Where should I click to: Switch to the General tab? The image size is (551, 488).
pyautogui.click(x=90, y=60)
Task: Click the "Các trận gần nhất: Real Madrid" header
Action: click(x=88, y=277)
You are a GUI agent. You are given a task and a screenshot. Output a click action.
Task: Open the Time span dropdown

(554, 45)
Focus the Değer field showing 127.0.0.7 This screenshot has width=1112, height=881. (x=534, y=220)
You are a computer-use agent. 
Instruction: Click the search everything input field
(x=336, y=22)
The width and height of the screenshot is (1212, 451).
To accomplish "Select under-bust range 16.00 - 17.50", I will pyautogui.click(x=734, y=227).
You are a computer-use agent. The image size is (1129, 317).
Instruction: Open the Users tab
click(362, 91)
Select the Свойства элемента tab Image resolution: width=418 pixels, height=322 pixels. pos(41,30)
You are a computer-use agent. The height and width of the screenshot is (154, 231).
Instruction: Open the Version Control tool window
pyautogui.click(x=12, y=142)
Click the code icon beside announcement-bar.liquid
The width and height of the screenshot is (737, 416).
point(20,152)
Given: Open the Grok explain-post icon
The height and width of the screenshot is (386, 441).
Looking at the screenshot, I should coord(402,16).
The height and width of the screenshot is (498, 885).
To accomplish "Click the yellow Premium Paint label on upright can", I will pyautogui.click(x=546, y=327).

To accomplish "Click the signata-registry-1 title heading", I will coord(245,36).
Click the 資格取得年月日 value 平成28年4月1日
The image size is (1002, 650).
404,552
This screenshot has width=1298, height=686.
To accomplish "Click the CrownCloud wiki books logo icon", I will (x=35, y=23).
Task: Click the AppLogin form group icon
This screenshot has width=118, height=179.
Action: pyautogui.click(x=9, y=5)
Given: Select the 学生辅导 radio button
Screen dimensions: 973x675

# # #

• **Task details**
Up to and including the line with "This screenshot has width=1298, height=686.", repeat the data exactly, starting from its first line; nothing else belongs in the response.

• **Answer area**
Where should I click to: Switch to the General tab? The image size is (551, 488).
pyautogui.click(x=90, y=60)
Task: Click the "Các trận gần nhất: Real Madrid" header
Action: click(x=88, y=277)
You are a GUI agent. You are given a task and a screenshot. Output a click action.
Task: Open the Time span dropdown

(554, 45)
Focus the Değer field showing 127.0.0.7 This screenshot has width=1112, height=881. (x=534, y=220)
You are a computer-use agent. 
Instruction: Click the search everything input field
(x=336, y=22)
The width and height of the screenshot is (1212, 451).
To accomplish "Select under-bust range 16.00 - 17.50", I will pyautogui.click(x=734, y=227).
You are a computer-use agent. The image size is (1129, 317).
Instruction: Open the Users tab
click(362, 91)
Select the Свойства элемента tab Image resolution: width=418 pixels, height=322 pixels. pos(41,30)
You are a computer-use agent. The height and width of the screenshot is (154, 231).
Instruction: Open the Version Control tool window
pyautogui.click(x=12, y=142)
Click the code icon beside announcement-bar.liquid
The width and height of the screenshot is (737, 416).
point(20,152)
Given: Open the Grok explain-post icon
The height and width of the screenshot is (386, 441).
Looking at the screenshot, I should coord(402,16).
The height and width of the screenshot is (498, 885).
To accomplish "Click the yellow Premium Paint label on upright can", I will pyautogui.click(x=546, y=327).

To accomplish "Click the signata-registry-1 title heading", I will coord(245,36).
Click the 資格取得年月日 value 平成28年4月1日
The image size is (1002, 650).
404,552
This screenshot has width=1298, height=686.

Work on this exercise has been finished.